Mais do que um instrumento de inclusão, a educação sempre foi vista no Brasil como um meio de diferenciação. Aquele que se instrui se acha melhor do que o que não teve instrução, e a sociedade faz tudo para confirmar este sentimento. Prisão especial para quem tem ensino superior, liberação do serviço militar, entre outras coisas. Mais do que tudo, uma parte significativa das pessoas que busca o ensino superior procura esta diferenciação.

A formidável inclusão de pessoas em cursos superiores nos governos Lula e Dilma não foi completada por formação política. Uma boa parte das pessoas que alcançou cursos superiores neste período, principalmente aqueles que entraram em universidades privadas, não enxerga esta conquista como fruto de uma luta política, mas sim como fruto de uma conquista pessoal. Algo do tipo “eu me matei de trabalhar, paguei o curso, o mérito é todo meu”. Para estas pessoas, o diploma só faz algum sentido se vier seguido por aumento salarial e emprego melhor. Como em MUITAS situações isto não veio, o novo diplomado se sentiu frustrado, encontrando no fascismo a válvula de escape para esta frustração.

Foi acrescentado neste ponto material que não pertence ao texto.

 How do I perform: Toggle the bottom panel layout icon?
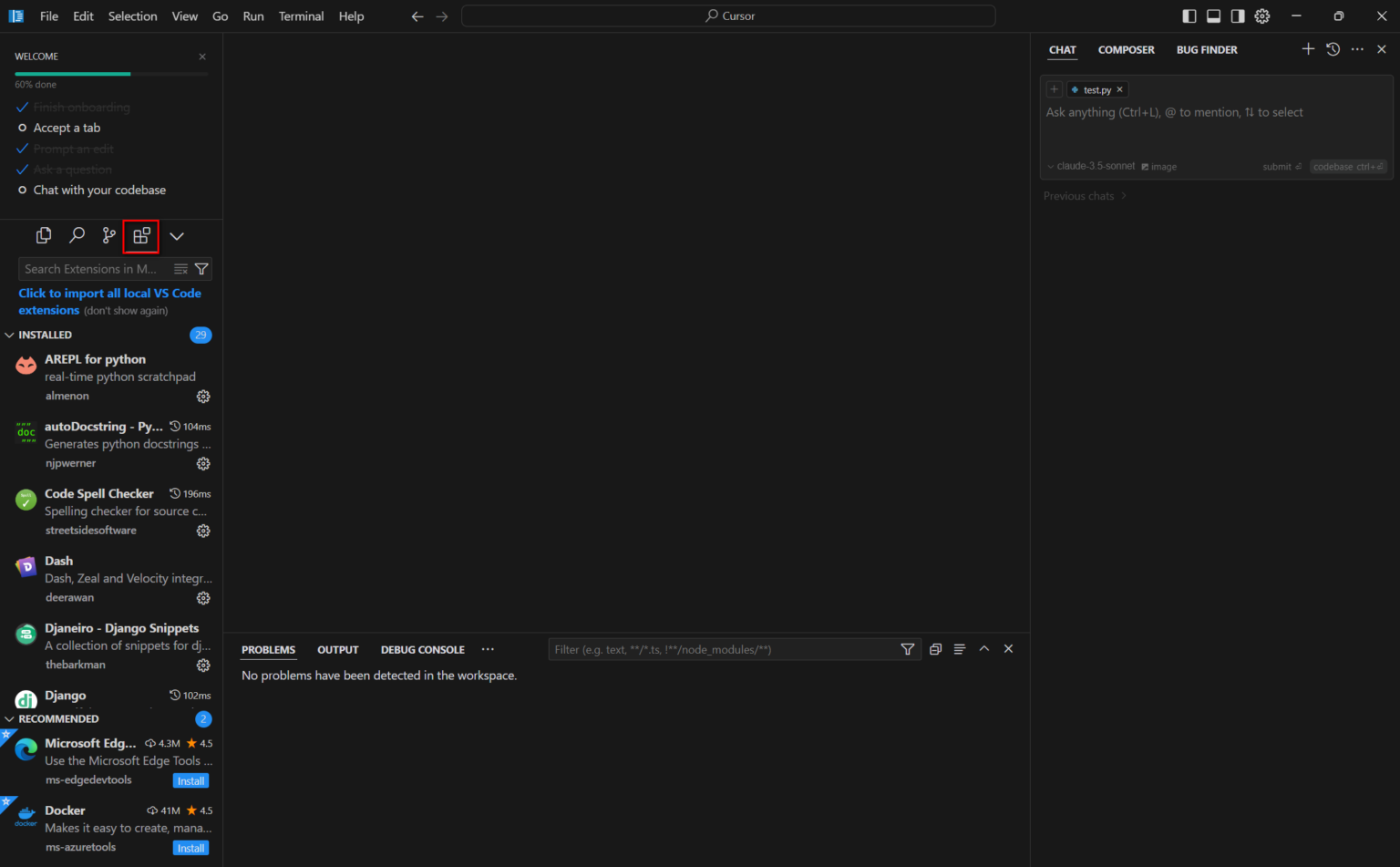[x=1214, y=16]
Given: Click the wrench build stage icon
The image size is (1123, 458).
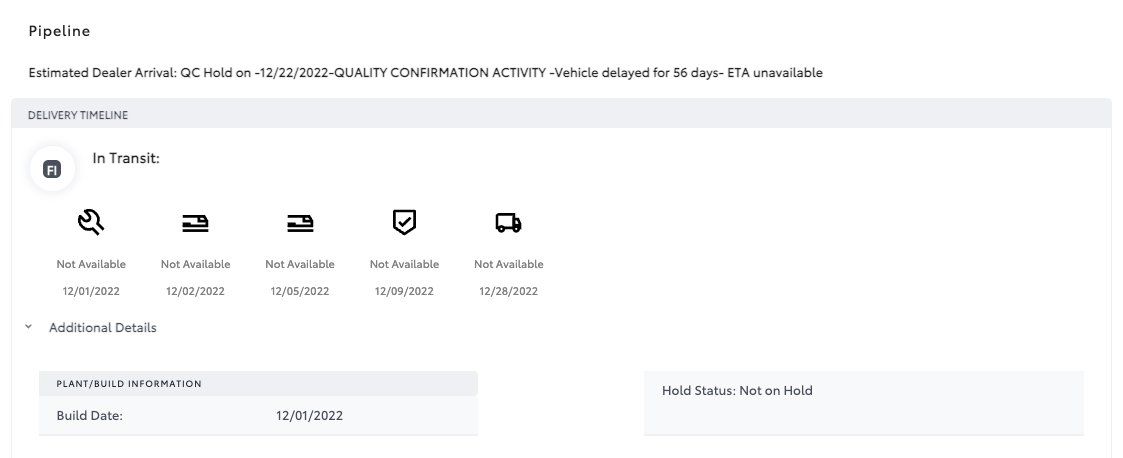Looking at the screenshot, I should (x=91, y=222).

Há também, claro, a rejeição daqueles que já frequentavam universidades e que perderam sua exclusividade. Pessoas que odeiam as cotas sociais. Nada frustra mais pessoas acostumadas com a exclusividade do que perdê-la. Vejamos o exemplo dos aeroportos, o rancor que a nossa elite teve em ter que dividir o avião com pessoas que ela acha que deveriam pegar ônibus. São pessoas que estão amando este novo mundo em que um moleque de bicicleta faz as suas compras no mercado por 10 reais, por exemplo. Pessoas que acham que vale a pena votar num maníaco psicopata porque ele vai privatizar a Eletrobrás. Pessoas ruins que de certa forma usam a educação para chamar a sua crueldade de racionalidade.

Poucas coisas sofrem mais com discurso vazio do que a educação. Às vezes mesmo pessoas claramente bem intencionadas, como Tábata Amaral, se perdem ao achar que o simples investimento em educação basta, ou que acreditam que a função da educação seja a formação de lideranças. Uma visão individualista.

 Mais do que investir em educação, é preciso mudar o conceito de educação. Por anos, inclusive durante os governos petistas, a educação brasileira seguiu a lógica de que sua função era simplesmente formar mão-de-obra qualificada para o mercado. As últimas décadas foram marcadas pela desvalorização das ciências humanas. Não à toa o programa Ciências sem Fronteiras não contemplou ciências humanas. O Brasil não se interessou em enviar filósofos ou sociólogos para estudarem fora, apenas engenheiros. Educação sem formação política e sem formação para a cidadania não forma uma sociedade melhor. Pelo contrário. O Brasil que gerou Bolsonaro é a prova disso. Dilma Rousseff era inclusive contrária à inclusão de filosofia e sociologia na grade curricular das escolas. Foi impedida de realizar estas retiradas pelo PT, cabendo a Temer realizar a tarefa.

Ainda não ficou totalmente claro qual o caminho que o novo governo petista seguirá na área educacional, se o PT entende os erros que cometeu nesta área. Erros estes, para deixar claro, que são menores do que os enormes acertos. Por enquanto, a área está sob comando do PT-CE, governo mais bem-sucedido na área educacional nas últimas décadas e onde a experiência fascista dos últimos cinco anos não vingou. Uma esperança.

A experiência de destruição do tecido social vivida com a Lava-Jato e com Bolsonaro deveria nos levar a uma forte reflexão e reconstrução de toda a sociedade. Um processo semelhante à desnazificação alemã. E este processo pela educação. Mas não pela educação que tínhamos e que de certa forma estimulou o fascismo. Um novo tipo de educação, que forme cidadãos e que pense na sociedade como um todo.